28 de fevereiro de 2015

Estante Indicativa: Dexter



“Psicopata? Vou gostar de um psicopata? Não não, tu ta enganado” SIM, RETIRO O QUE DISSE, EU GOSTO DO PSICOPATA! 

A série baseada na obra de Jeff Lindsay, “Darkly Dreaming Dexter”, tem como protagonista um especialista forense em amostras de sangue do Departamento de Polícia de Miami e também um serial killer que acaba com as pessoas que a polícia não consegue prender, mas claro que essa dupla identidade é escondida de todos ao seu redor, inclusive sua irmã. 

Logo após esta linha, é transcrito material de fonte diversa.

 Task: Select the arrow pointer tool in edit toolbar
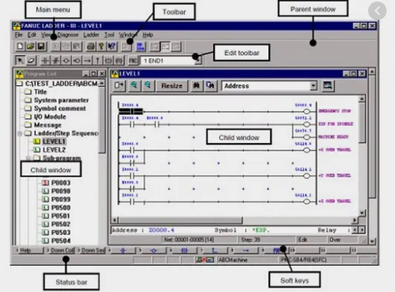[x=20, y=61]
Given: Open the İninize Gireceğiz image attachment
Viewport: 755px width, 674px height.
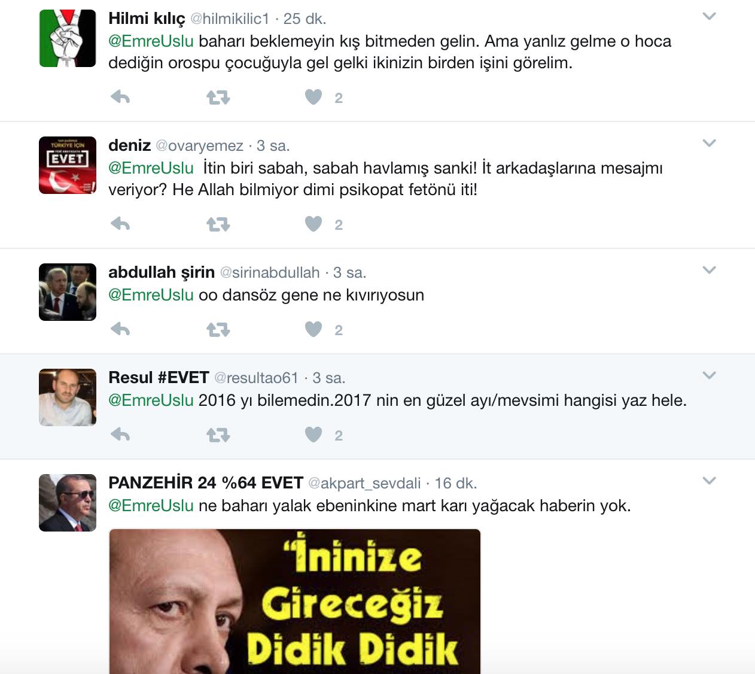Looking at the screenshot, I should pos(295,602).
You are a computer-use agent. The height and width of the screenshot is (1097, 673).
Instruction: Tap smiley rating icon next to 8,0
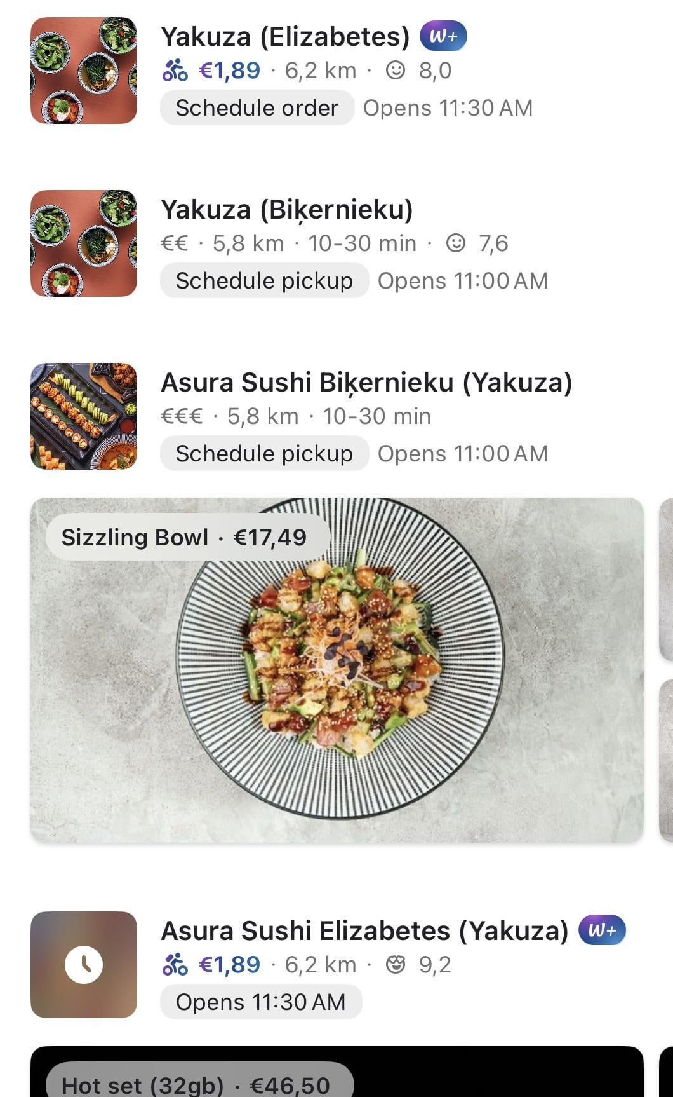click(396, 70)
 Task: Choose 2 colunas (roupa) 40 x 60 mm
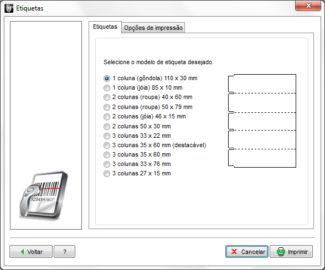coord(148,97)
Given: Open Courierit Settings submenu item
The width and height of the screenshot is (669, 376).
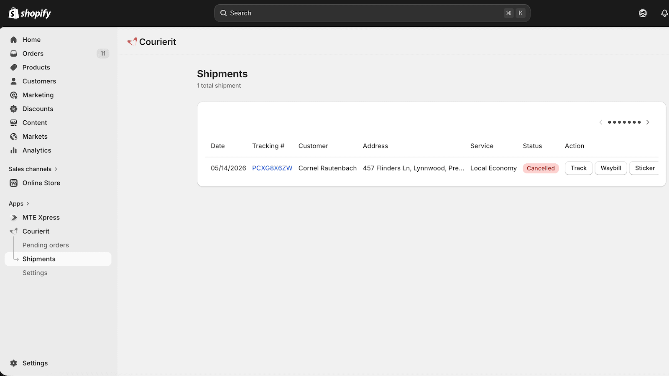Looking at the screenshot, I should 35,273.
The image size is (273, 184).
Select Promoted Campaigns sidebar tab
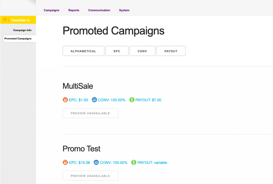18,38
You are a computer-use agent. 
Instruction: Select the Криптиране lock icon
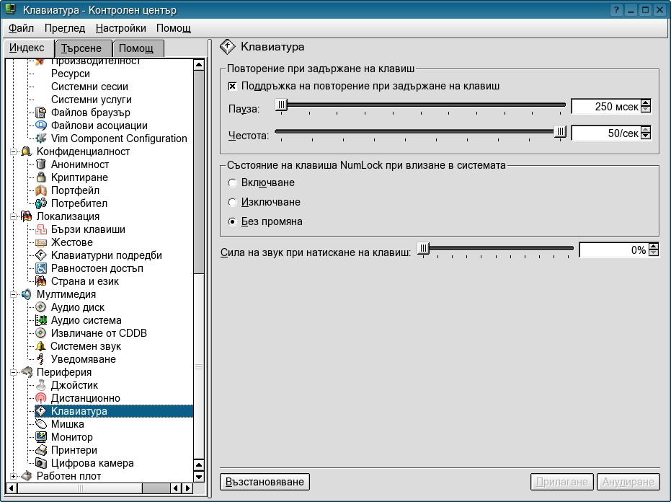coord(41,177)
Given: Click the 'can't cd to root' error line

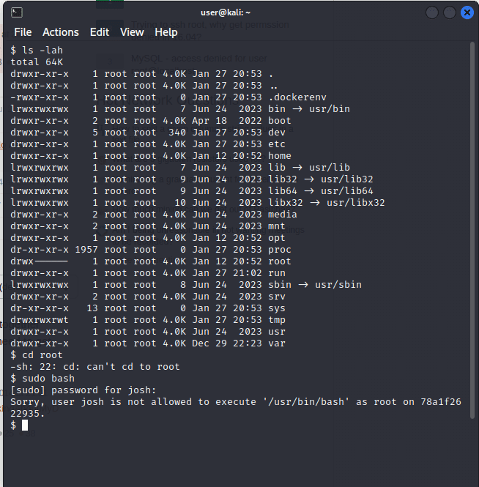Looking at the screenshot, I should 95,367.
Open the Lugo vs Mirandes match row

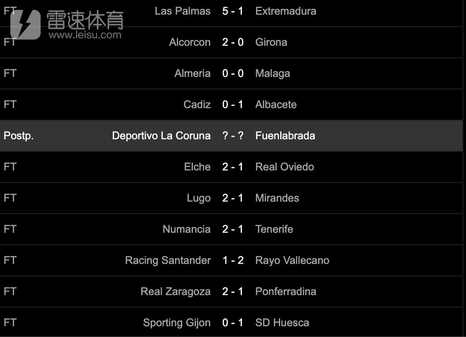pyautogui.click(x=231, y=198)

Dexter Morgan viu sua mãe ser assassinada, ficando órfão aos quatro anos de idade e sendo adotado por um policial que detecta sua tendência assassina. O ‘pai’ de Dexter consegue controlar um pouco esse fascínio por morte ao criar uma espécie de código (que é revelado ao decorrer de toda a série e não só no início) para que as coisas sejam feita em ‘nome do bem’, ou seja, ele poderia caçar infratores da lei que não deixam brechas para que a justiça os prenda e acabam praticando seus crimes na clandestinidade. 

Durante o dia, Dexter consegue manter uma vida normal, namora, cuida dos enteados, e tem uma surpreendente visão para rastrear os passos de cada assassino dos casos que é destinado para o departamento forense. Suas habilidades meticulosas para decifrar os casos derivam de sua mente assassina que sabe como os criminosos pensam. Só que Dexter nunca deixa pistas como os outros.


A série mostra a mente falhada e uma luta entre o bem e o mal de um mesmo personagem.  Ele faz algo ruim pensando estar fazendo algo bom para a sociedade, pois segundo o protagonista, ele ‘esta limpando as ruas de Miami dos criminosos, deixando uma vida melhor para as pessoas’, e é impossível não gostar dele. Mas sera que pensa nas consequências que isso pode causar para ele ou para as pessoas ao seu redor? 

É difícil acreditar que você possa gostar de alguém que sai matando por aí? Claro que é! Até pelos produtores da série que não acreditavam que ela poderia fazer tanto sucesso. E mesmo assim, ao assistir, você fica lá torcendo pra que ele pegue os outros seriais killers, acabe com eles e saia ileso, continuando sua vida quase normal. 

A criação do personagem foi incrível, porque como citado na série, os psicopatas não conseguem sentir bons sentimentos, a única sensação que sentem é o alivio ao matar alguém. Mas Dexter nutre sentimentos por sua irmã Deb, sua namorada Rita, e os enteados Astor e Cody, por quem faria tudo para mantê-los bem, até matar seu irmão Brian Moser, o qual não lembrava que existia pois devido ao trauma de infância, bloqueou as memórias referentes à morte de sua mãe.


Ao longo das temporadas vários personagens vão surgindo e entrando de alguma forma na vida de Dexter ou na mesa, com seu ritual de matança. O personagem tem problemas de comunicação, de expressar o que esta sentindo, mas com alguns, ele ate consegue se abrir e contar seu segredo, mas depois se arrepende e eles acabam entrando pra sua ‘lista negra’. Bom o fim vocês já devem imaginar. 

A série é muito boa, e nos apaixonamos pelo serial killer mesmo sem saber que isso é possível. Conseguimos ver na série a mente de um ser humano confuso, que quer fazer o bem mas não consegue se livrar do mal e vice versa. De uma hora pra outra os espectadores são colocados diante de uma reviravolta na vida do personagem principal, e outras começam a surgir como uma bola de neve que só cresce. 


Ver como esse personagem que no começo era tao autossuficiente, ser destruído e desmanchado aos nossos olhos foi feito de uma forma excelente pelos diretores, porque apesar de gostar de Dexter e torcer para ele não ser pego, gostei de ver ele acabado por fatos simples que mudaram sua vida. 

Ainda estou tentando decidir se gostei do final da série ou não, pois não estava esperando por aquilo, mas gostei do enredo, fiquei triste em algumas partes, mas ainda estou gostando do serial killer mais querido do público. E é isso, caso não viram, vocês precisam começar agora!